TO BE DONE
Copy the tomato transplanting guide word for word from "Small celled seed" to "and under lights.".

DOCUMENT PASSAGE
--- start ---

Transplanting Tomato Seedlings

There are several reasons why we make the extra effort to start our seedlings in very small containers and repot them at least once before they go out into the garden.

Small celled seed starting trays

It’s easier to get ideal temperature and moisture conditions for starting tomato seeds in the small cell trays. When we start in a 128 cell tray, we can fit more plants in less space which is convenient for placing them on heat mats and under lights.

Trays of tomato seedlings under lights.

There’s no fertilizer in germinating mix.

We start seeds in a soilless mixture that contains no nutrients. We don’t want them to stay in that until planting, so we transition them from the soilless mix to potting soil to garden soil.

The transitioning in soil type and container size encourages root growth. So transplanting helps the seedlings build a stronger root system which makes for healthier plants in the garden.

When to transplant tomato seedlings

Tomato seedlings are ready to be transplanted when they have their first set of true leaves or at least 2 sets of leaves. Depending on the variety, they can be 2-4 inches tall at this stage.

Tomato seedling demonstrating true leaves vs cotyledons.

Waiting too long to transplant seedlings can lead to yellowing of the leaves and roots that grow around the edges of the container and even out the holes.

If you realize you’ve waited too long, don’t worry. You can still save them by transplanting, but the longer they stay in their starting container the more they’ll struggle.

How to transplant tomato seedlings

① Get a container at least twice as large as the original container. Your seedling should have a good inch of space all around it when it’s in its new home.

② Fill a bowl or bucket with a 50:50 blend of seed starting mix and potting soil. Wet it until it is evenly moist and holds its shape when squeezed in your hand.

--- end ---

DATA SECTION
--- start ---

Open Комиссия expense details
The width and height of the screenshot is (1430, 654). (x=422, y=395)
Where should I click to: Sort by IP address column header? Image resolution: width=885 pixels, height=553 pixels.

--- end ---

TASK ANSWER
Small celled seed starting trays

It’s easier to get ideal temperature and moisture conditions for starting tomato seeds in the small cell trays. When we start in a 128 cell tray, we can fit more plants in less space which is convenient for placing them on heat mats and under lights.